Il est presque 19 heures, près du parc de la Torse et c’est peu dire que seuls les plus courageux osent venir braver le froid. Mais alors que le crépuscule finit par disparaître, on entrevoit arriver des sportifs un peu particuliers. Armés de lampes frontales et de survêtements fluorescents, les membres du Speedy club d’Aix en Provence, défient l’obscurité. Ils s’entrainent depuis 20 ans maintenant. Tous se pressent pour arriver à l’heure à l’échauffement et on remarque vite que la plupart de ces joggeurs affichent le même profil : des quarantenaires qui, après leur journée de dur labeur, viennent immédiatement courir avec les membres de ce club pas comme les autres.
Cette fois la nuit est bel et bien tombée. Il est temps de démarrer l’entraînement pour ces passionnés de running. Les voilà donc partis à toute allure sur les sentiers escarpés de la promenade, bien moins accueillante dans l’obscurité. Au fur et à mesure de l’excursion une question se pose: mais pourquoi diable, aller s’aventurer à dévaler des chemins dans ces conditions ? Il y a autant de coureurs, que de raisons de courir. Pour Nicolas, ingénieur dans le secteur du nucléaire, au club depuis un an, ces escapades nocturnes sont une échappatoire : «une fois que j’enfile ma tenue de sport j’ai l’impression de rompre avec ma journée de travail» affirme-t-il légèrement essoufflé par la première côte.
«Si je courrais seule il me semblerait faire beaucoup plus froid»

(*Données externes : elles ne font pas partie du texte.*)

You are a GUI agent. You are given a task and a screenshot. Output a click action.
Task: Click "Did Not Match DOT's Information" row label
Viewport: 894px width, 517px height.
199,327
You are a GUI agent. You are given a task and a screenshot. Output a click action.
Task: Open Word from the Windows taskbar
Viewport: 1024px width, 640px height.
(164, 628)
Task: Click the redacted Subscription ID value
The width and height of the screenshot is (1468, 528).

On ne voit désormais plus que des points lumineux se mouvant selon les consignes de entrainement. On distingue alors une silhouette qui semble prendre l’entraînement très au sérieux. Ibtissem est à l’avant du peloton, aux côtés des coaches et des coureurs les plus aguerris. De son aveu, la jeune chargée de communication n’était pourtant pas prédestinée à devenir une «runneuse» assidue. «J’ai commencé à courir pour arrêter la cigarette, et me voilà à une semaine de mon premier semi-marathon. J’ai trouvé une nouvelle addiction» affirme-t-elle fièrement. Plus qu’un nouveau départ pour sa santé, la trentenaire a rencontré au sein de cette meute d’infatigables une véritable famille : «le côté bande de potes est extrêmement motivant, à coup sur, si je courrais seule, il me semblerait faire beaucoup plus froid.»

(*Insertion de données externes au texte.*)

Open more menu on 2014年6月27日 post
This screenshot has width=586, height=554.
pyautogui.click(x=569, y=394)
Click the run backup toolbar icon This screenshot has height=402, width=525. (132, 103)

On aurait pu croire que les valeureux sportifs se fatigueraient rapidement, rattrapés par leur dure journée. Il n’en est rien. L’emblématique président René est formel, jongler entre sport et travail n’est qu’une question de volonté. Désormais retraité, le vigoureux sexagénaire tient étonnamment bien la conversation malgré le rythme très soutenu imposé par le groupe. «Pendant mes 35 années en tant qu’aiguilleur du ciel, je n’ai jamais manqué un seul entrainement.» Son épouse, qui court quelques mètres derrière a tout entendu et prend le soin de nuancer cette version des faits.

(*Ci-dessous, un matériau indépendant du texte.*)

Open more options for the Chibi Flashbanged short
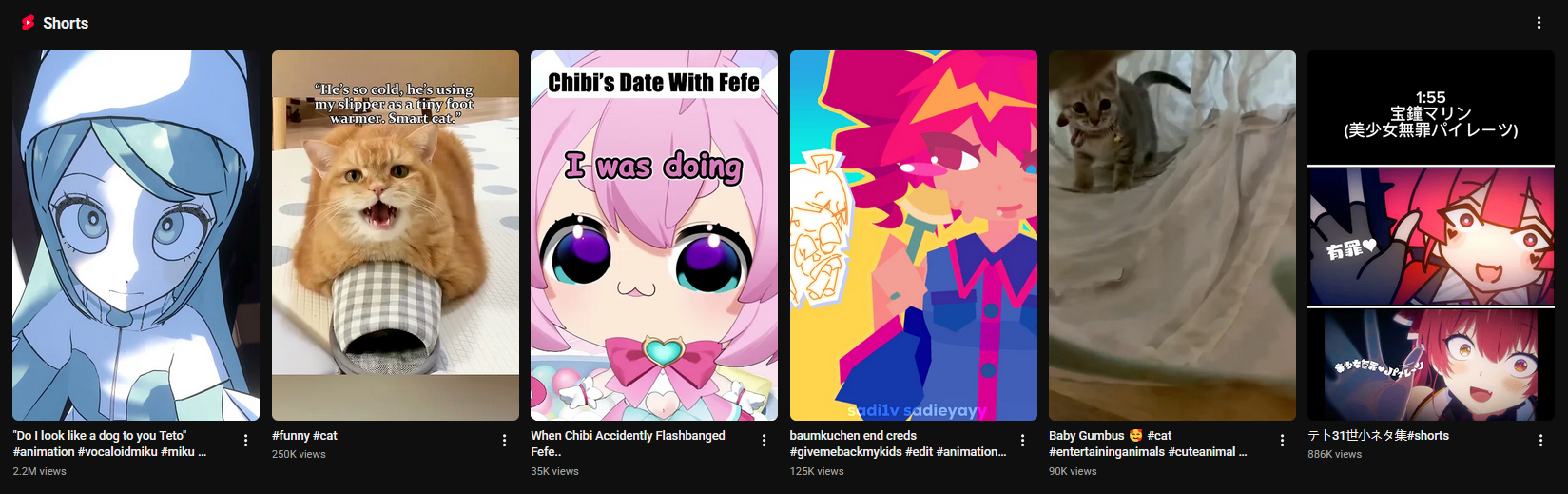This screenshot has height=494, width=1568. (764, 441)
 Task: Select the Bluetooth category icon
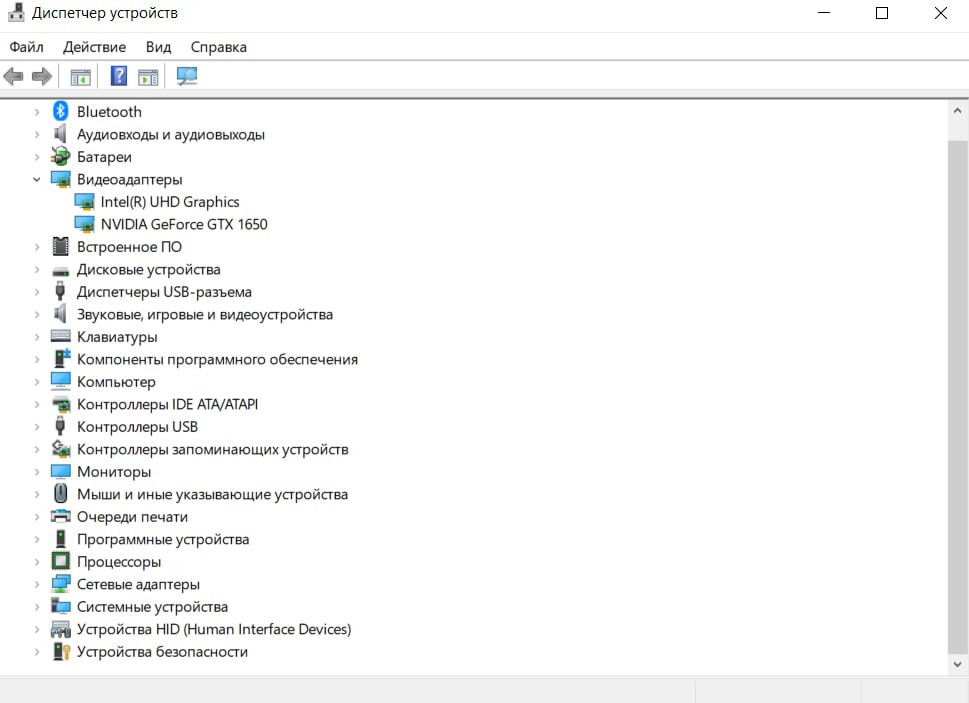tap(60, 112)
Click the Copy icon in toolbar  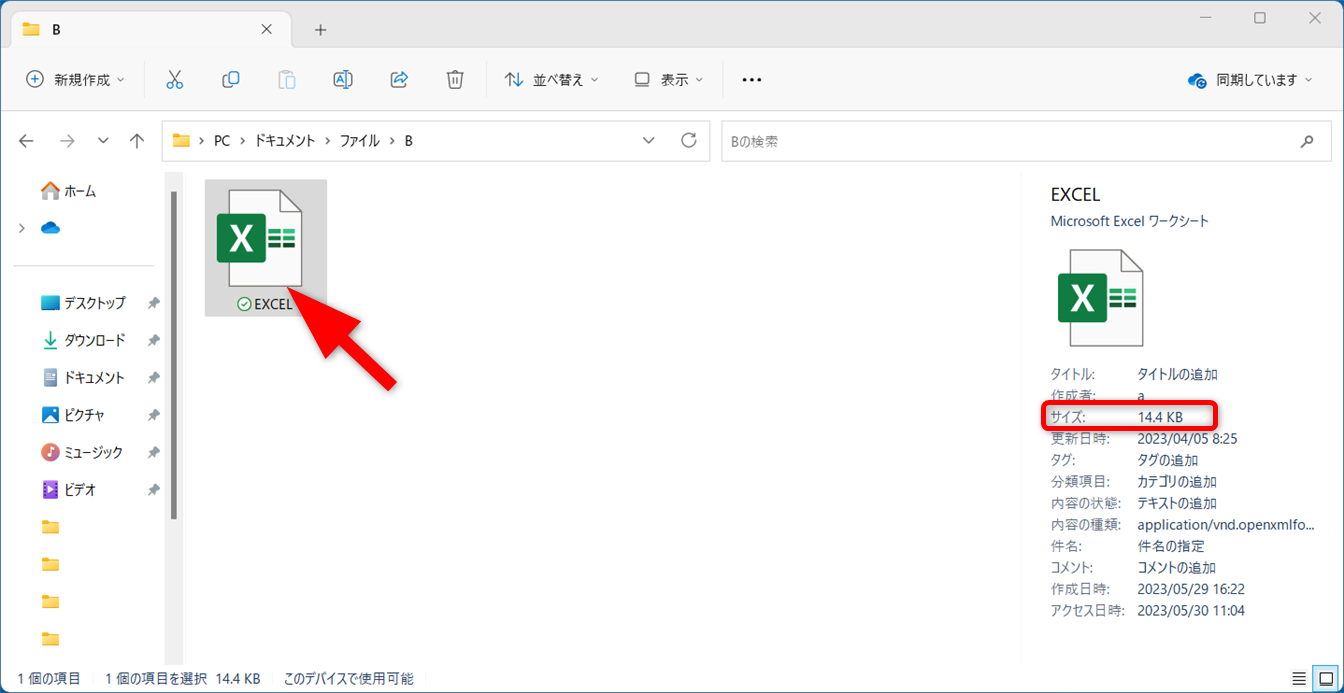[x=231, y=80]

Enfin, on entrevoit à nouveau les lumières de la ville, les visages sont plus marqués qu’au départ, mais les sourires, eux, sont restés. «Je repartirais bien pour un tour !» lance René, sous le regard désapprobateur de certains de ses compagnons. On aurait presque envie de le croire tant rien ne semble pouvoir arrêter ces infatigables noctambules. Lorsqu’ils sont réunis, les éléments peuvent bien se déchaîner, ils continuent à foncer. Avec ou sans lumière.